I was able to remove the glass by myself as well. Awkward, but not hard (or necessarily heavy).

Cyco.. wish I knew about the veggy oil trick....


Only found out myself a few months ago, and decided that the silicone/sikaflex on my windscreen was very deteriorated and needed replacing. I should note I only replaced that around the edges, not fully remove/replace the windscreen. I had done maybe 1/5th of the windscreen when a mate in the club happen to ring me as I was removing the gunk, and suggested the vegie oil. Worked like magic. :wink:

CyCo
16-02-2015, 12:00 PM
A job I know I have to do, or have done, as my sealant is only 'black' as in contacting the glass, in about 20% of the area. not looking forwards to it at all. :scared:

If you just plan on replacing the stuff surrounding the windscreen, I used a safety knife (and the vegie oil trick) and a fine screwdriver with a blade only about 3 or 4 mm across. If you plan on a complete windscreen removal....good luck!

KEITHCANFIXIT
16-02-2015, 12:47 PM
Cutting wire is available on ebay, trouble is it will cut through fibreglass as well if you get it wrong

Mostin
16-02-2015, 04:36 PM
This is starting to sound like fun......

If i could get away with not taking the screen out i would but as the silicon glue has come away from the glass / body in places it would just look crap.

I've got a bit of time before i start the roof but im starting to think i may start off with doing as much of the repair work with the windscreen in place. This would mean the glass only would need to be out for as short a time as possilbe.

If the screen cracks then it's time for a new one but i'm up for giving it ago when it comes to it.

I've asked a windscreen company for a price to take it out but knowone seems to be intrested in getting back. I wonder why lol.

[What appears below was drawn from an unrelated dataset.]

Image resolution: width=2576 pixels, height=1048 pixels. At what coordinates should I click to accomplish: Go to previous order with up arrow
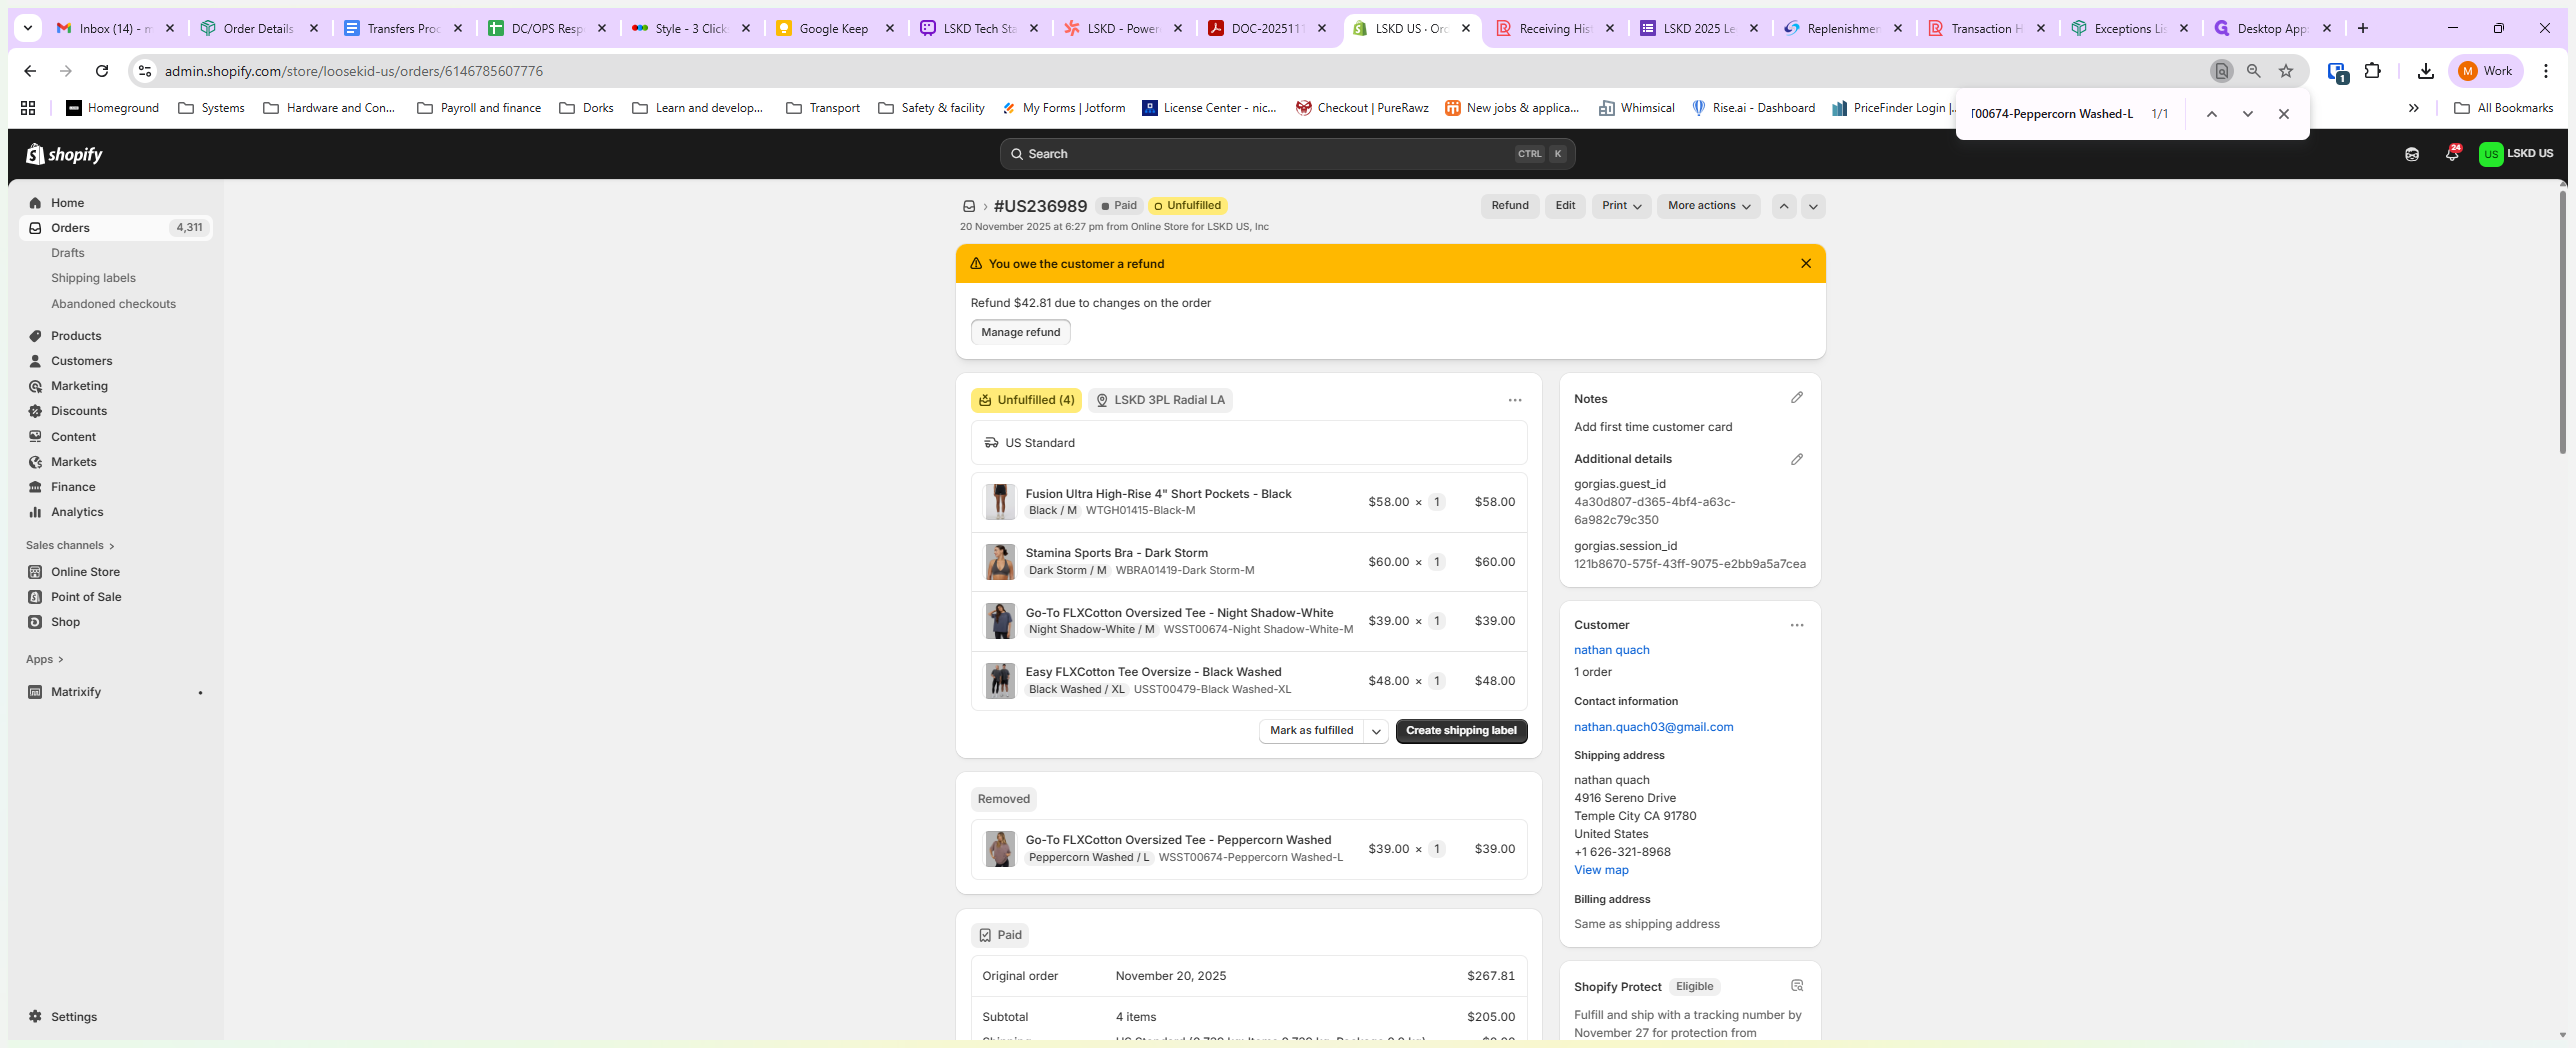coord(1783,206)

When it comes to doing it, I'll post the out come! Good or Bad.

Cheers.
Mostin

KEITHCANFIXIT
16-02-2015, 08:30 PM
Thanks for the tip on veggie oil Cyco, brilliant and so simple:bananasplit:

KEITHCANFIXIT
16-02-2015, 08:36 PM
Someone like Autoglass will try and remove for you, but if it breaks its down to you, as I have said previously the glass becomes more brittle the longer it has been in place, I personally would try and remove it myself rather than some pro who really at the end of the day is not worried if it breaks or not as you will still have to pay his Company, no offense to any glass companies intended but because its yours you will naturally take far more care.

Gaisa
16-02-2015, 10:39 PM
Someone like Autoglass will try and remove for you, but if it breaks its down to you, ... <snip> ... but because its yours you will naturally take far more care.

sad, but true

Peter
17-02-2015, 09:09 AM
As we say, poco a poco, little by little, do it slow and take your time but have 400 quid standing by.

Mostin
17-02-2015, 05:06 PM
but have 400 quid standing by.

LOL.

When i come round to doing it. I'll put the 400 Quid in a Jar next to me in the shed as an incentive. Plus place all hammers outside for if it goes wrong :cursing:


Cheers.
Mostin.

bushboy
17-02-2015, 09:59 PM
I tried to remove the Eureka Windscreen when I first got the thing back in Australia.
I didn't take my time, and really didn't have a clue what I was doing. Tried to leaver a corner slightly when I thought I had it all cut, CRACK.

Word of advice, dont be tempted to lever it out,
When you think it is ready to come out, goaround it again, and then once more just for good measure & then push it from the inside, over as wide an area as you can.